Parts of the exercise -
A. According to the Katy Trail packing checklist, how many water bottles should you carry?
B. Please return everything in the Katy Trail packing checklist from "Here are the" down to "on the trail.".

Passage shown -
┌────────

Here are the basics of what you’ll want to pack for your next (or first) Katy Trail tour. We left out personal care items--shampoo, soap, deodorant--because those go without saying. At least we think they do. If you want to go all Revenant on the trail, we don’t want any part in it.
In no particular order, here is your checklist for the Katy Trail:
- Pump or CO2 inflator - Forget this and you could be stuck out on the trail with nothing but your feet to get you back.
- Tube(s) - Bring at least 2 or carry a patch kit and know how to use it. Flats do happen on the Katy. Bikes equipped with quality tires can make the difference between an easy 25 miles to the next winery or hoping the Sonic is open late because you spent too much time repairing inner tubes on the trail.
- Water - Fill up every chance especially during those really hot days in August. Carry two water bottles. Hydration packs are great but add weight on your bum.

└────────

Data section -
┌────────

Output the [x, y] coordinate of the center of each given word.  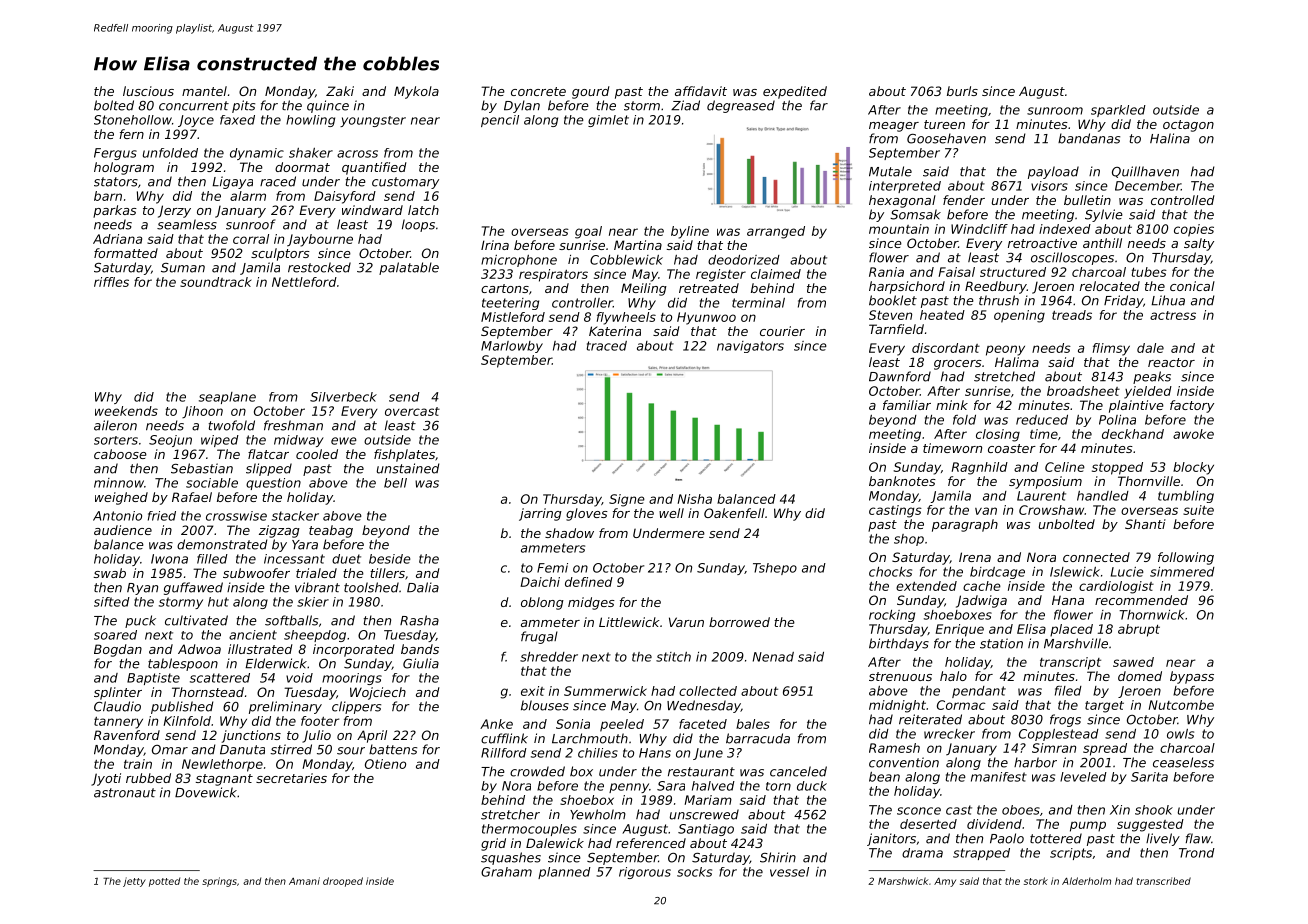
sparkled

└────────
┌────────

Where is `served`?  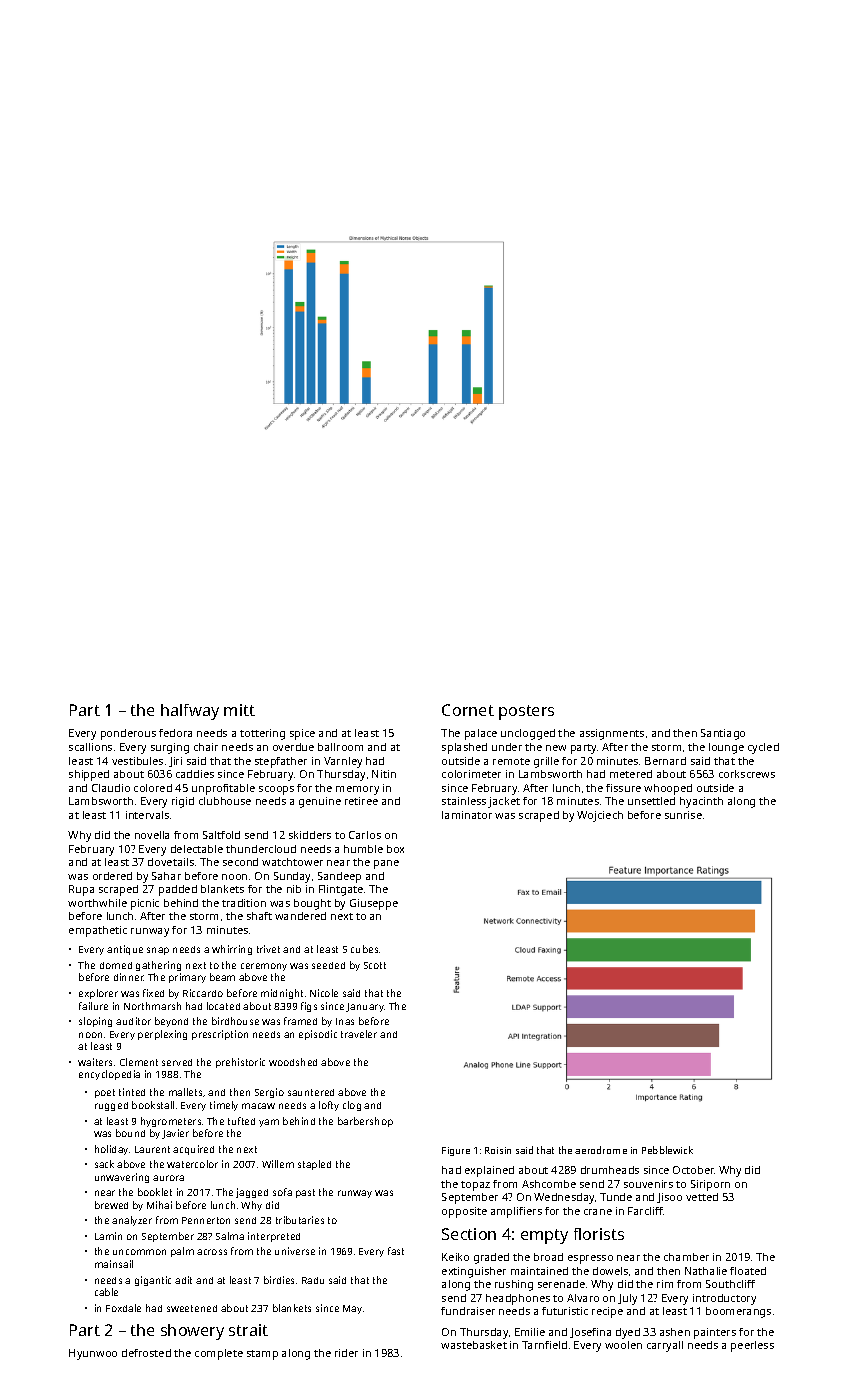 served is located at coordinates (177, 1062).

└────────

Responses -
A. Two.

B.
Here are the basics of what you’ll want to pack for your next (or first) Katy Trail tour. We left out personal care items--shampoo, soap, deodorant--because those go without saying. At least we think they do. If you want to go all Revenant on the trail, we don’t want any part in it.
In no particular order, here is your checklist for the Katy Trail:
- Pump or CO2 inflator - Forget this and you could be stuck out on the trail with nothing but your feet to get you back.
- Tube(s) - Bring at least 2 or carry a patch kit and know how to use it. Flats do happen on the Katy. Bikes equipped with quality tires can make the difference between an easy 25 miles to the next winery or hoping the Sonic is open late because you spent too much time repairing inner tubes on the trail.